MATERIAL TO PROCESS —
________________________________________
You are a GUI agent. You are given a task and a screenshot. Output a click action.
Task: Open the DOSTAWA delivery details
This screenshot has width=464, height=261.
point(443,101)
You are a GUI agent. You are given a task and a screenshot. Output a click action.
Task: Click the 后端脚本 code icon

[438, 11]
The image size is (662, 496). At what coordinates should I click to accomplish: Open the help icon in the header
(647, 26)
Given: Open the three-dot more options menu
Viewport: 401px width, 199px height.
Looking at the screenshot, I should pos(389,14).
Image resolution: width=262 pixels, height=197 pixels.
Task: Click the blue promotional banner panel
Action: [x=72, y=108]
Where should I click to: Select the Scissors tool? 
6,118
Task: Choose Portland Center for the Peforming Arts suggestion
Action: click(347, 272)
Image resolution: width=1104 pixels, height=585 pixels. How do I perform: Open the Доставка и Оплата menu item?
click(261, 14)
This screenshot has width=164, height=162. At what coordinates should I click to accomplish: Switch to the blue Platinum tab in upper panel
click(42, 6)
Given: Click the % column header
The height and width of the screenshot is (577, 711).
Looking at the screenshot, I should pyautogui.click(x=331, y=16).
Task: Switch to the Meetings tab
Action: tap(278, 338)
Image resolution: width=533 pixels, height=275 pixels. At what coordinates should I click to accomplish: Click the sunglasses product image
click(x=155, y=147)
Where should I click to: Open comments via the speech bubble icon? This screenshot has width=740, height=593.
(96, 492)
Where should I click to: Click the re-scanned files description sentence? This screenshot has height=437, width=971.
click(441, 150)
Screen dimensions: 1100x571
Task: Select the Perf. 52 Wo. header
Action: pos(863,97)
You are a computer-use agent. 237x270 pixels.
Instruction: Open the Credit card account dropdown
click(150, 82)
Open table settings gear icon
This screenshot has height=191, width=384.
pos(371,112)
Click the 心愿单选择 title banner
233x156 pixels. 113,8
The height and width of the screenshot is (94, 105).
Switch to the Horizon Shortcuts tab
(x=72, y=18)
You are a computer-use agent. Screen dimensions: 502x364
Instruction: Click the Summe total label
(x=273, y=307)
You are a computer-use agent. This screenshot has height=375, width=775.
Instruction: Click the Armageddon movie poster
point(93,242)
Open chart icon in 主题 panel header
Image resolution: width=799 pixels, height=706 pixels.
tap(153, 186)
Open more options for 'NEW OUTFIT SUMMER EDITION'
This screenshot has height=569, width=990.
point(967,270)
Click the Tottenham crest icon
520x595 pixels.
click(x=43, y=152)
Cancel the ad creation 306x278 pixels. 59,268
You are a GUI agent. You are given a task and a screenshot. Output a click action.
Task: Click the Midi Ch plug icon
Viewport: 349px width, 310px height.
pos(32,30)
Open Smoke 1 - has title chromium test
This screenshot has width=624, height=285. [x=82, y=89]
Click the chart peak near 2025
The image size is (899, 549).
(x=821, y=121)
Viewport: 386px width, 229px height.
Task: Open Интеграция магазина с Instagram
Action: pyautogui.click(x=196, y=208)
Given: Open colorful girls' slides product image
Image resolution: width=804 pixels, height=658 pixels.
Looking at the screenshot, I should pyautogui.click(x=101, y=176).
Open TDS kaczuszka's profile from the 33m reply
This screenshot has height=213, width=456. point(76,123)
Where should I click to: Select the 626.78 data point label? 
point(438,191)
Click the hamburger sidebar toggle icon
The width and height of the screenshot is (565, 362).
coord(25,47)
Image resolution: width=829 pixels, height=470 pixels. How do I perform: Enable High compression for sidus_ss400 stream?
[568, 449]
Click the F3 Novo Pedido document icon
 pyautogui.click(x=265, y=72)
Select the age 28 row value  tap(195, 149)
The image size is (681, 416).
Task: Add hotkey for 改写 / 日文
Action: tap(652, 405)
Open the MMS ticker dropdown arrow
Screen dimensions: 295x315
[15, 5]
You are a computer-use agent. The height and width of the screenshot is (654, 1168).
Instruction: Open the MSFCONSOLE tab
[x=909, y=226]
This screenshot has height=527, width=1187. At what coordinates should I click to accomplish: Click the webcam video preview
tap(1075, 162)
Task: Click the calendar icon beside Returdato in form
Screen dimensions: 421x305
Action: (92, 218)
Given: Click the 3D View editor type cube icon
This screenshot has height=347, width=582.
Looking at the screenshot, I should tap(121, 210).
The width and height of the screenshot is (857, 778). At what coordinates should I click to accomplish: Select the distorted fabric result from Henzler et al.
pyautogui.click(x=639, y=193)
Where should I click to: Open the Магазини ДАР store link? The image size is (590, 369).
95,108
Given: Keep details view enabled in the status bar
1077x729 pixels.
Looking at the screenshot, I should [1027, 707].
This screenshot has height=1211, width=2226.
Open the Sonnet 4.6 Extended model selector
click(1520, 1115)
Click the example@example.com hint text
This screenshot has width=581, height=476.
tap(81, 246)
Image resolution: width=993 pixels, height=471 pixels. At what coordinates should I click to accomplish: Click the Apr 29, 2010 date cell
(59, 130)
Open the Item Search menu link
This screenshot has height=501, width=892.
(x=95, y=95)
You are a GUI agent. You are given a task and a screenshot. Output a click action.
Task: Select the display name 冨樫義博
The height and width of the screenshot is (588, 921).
________________________________________
AIM OF THE EXERCISE — Set down, exactly as they stand above, the lines starting with the line with "Where should I click to: Select the Scissors" and going on through the line with "Cancel the ad creation 306x278 pixels. 59,268", and no others.

SOLUTION TO THIS PROBLEM —
Where should I click to: Select the Scissors tool? 
6,118
Task: Choose Portland Center for the Peforming Arts suggestion
Action: click(347, 272)
Image resolution: width=1104 pixels, height=585 pixels. How do I perform: Open the Доставка и Оплата menu item?
click(261, 14)
This screenshot has width=164, height=162. At what coordinates should I click to accomplish: Switch to the blue Platinum tab in upper panel
click(42, 6)
Given: Click the % column header
The height and width of the screenshot is (577, 711).
Looking at the screenshot, I should pyautogui.click(x=331, y=16).
Task: Switch to the Meetings tab
Action: tap(278, 338)
Image resolution: width=533 pixels, height=275 pixels. At what coordinates should I click to accomplish: Click the sunglasses product image
click(x=155, y=147)
Where should I click to: Open comments via the speech bubble icon? This screenshot has width=740, height=593.
(96, 492)
Where should I click to: Click the re-scanned files description sentence? This screenshot has height=437, width=971.
click(441, 150)
Screen dimensions: 1100x571
Task: Select the Perf. 52 Wo. header
Action: pos(863,97)
You are a computer-use agent. 237x270 pixels.
Instruction: Open the Credit card account dropdown
click(150, 82)
Open table settings gear icon
This screenshot has height=191, width=384.
pos(371,112)
Click the 心愿单选择 title banner
233x156 pixels. 113,8
The height and width of the screenshot is (94, 105).
Switch to the Horizon Shortcuts tab
(x=72, y=18)
You are a computer-use agent. Screen dimensions: 502x364
Instruction: Click the Summe total label
(x=273, y=307)
You are a computer-use agent. This screenshot has height=375, width=775.
Instruction: Click the Armageddon movie poster
point(93,242)
Open chart icon in 主题 panel header
Image resolution: width=799 pixels, height=706 pixels.
tap(153, 186)
Open more options for 'NEW OUTFIT SUMMER EDITION'
This screenshot has height=569, width=990.
point(967,270)
Click the Tottenham crest icon
520x595 pixels.
click(x=43, y=152)
Cancel the ad creation 306x278 pixels. 59,268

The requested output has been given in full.